Her office is part of a statewide system whose programs include the Virginia Star Quality Initiative. That program sends independent observers to day care centers and educational programs such as Head Start to rate them on such things as whether staff have degrees in early childhood development and how they interact with children. They're then assigned a star rating and assigned a mentor for two years to help them boost their performance. Parents seeking quality child care can access the ratings at the website smartbeginnings .org.
Quality early child care and education are key because about 90 percent of the brain is developed by age 5. The seeds of important workforce skills--such as critical thinking, effective communication and teamwork--are planted before then, and early experiences also have lifelong effects on physical health.
Yet one in five children in this area enter kindergarten without the basic skills to succeed, Branner said.
Currently, 20 early care and education programs participate in Smart Beginnings Rappahannock Area's Virginia Star Quality Initiative. Together, they serve more than 1,700 children in Fredericksburg, Caroline, King George, Spotsylvania and Stafford.
"Our goal is to add at least 16 new programs in the next two years for a total of 35, approximately one third of the area [day care] programs," Branner said.
Among those currently participating are Salem Fields Learning Center in Spotsylvania and all three area YMCAs.
"We're always looking for opportunities to improve and help our staff get extra support," said Sharon Crabtree, Salem Fields' executive director. "Overall it's been a really good experience and it's been very helpful.
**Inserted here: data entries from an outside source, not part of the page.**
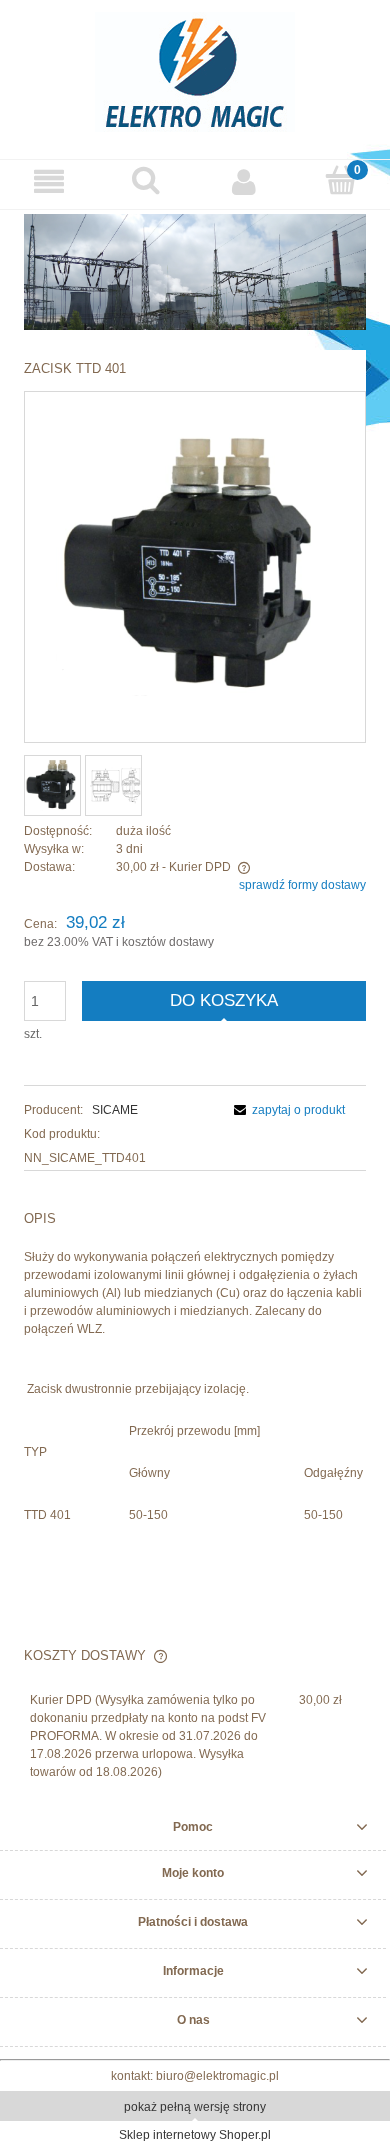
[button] (49, 181)
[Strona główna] (195, 69)
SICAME (115, 1110)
This just puts you levels above the expectations of state licensing."
At the Rappahannock Area YMCA's Massad branch in southern Stafford County, the Virginia Star Quality Initiative mentor came up with quarter goals for such things as changing room layouts and working with children on their communication skills, said Youth Director Karla Peot. They also purchased some supplies and provided training.
"We're a three-star program, and they're helping us to eventually get to be a five-star program," she said.
Smart Beginnings and UMW also are partnering with Stafford's Department of Social services to provide free professional development training for child care providers that will be offered from 9 a.m. to 4 p.m. Oct. 2 and 3 at the university's Stafford campus. And Branner's office works with the Childcare Network and Germanna Community College to present an annual conference for child care providers in May at GCC.
To fund its programs, which include Al's Pals: Kids Making Healthy Choices, Smart Beginnings Rappahannock Area currently partners with more than 40 individuals, businesses and public and private agencies to provide resources and training for area day care providers and Head Start programs.
It's also organizing Champions for Children, a two-year campaign to raise $250,000 for its programs.
"That investment you make, you may not see it until the end but you will see it in the community." Branner said.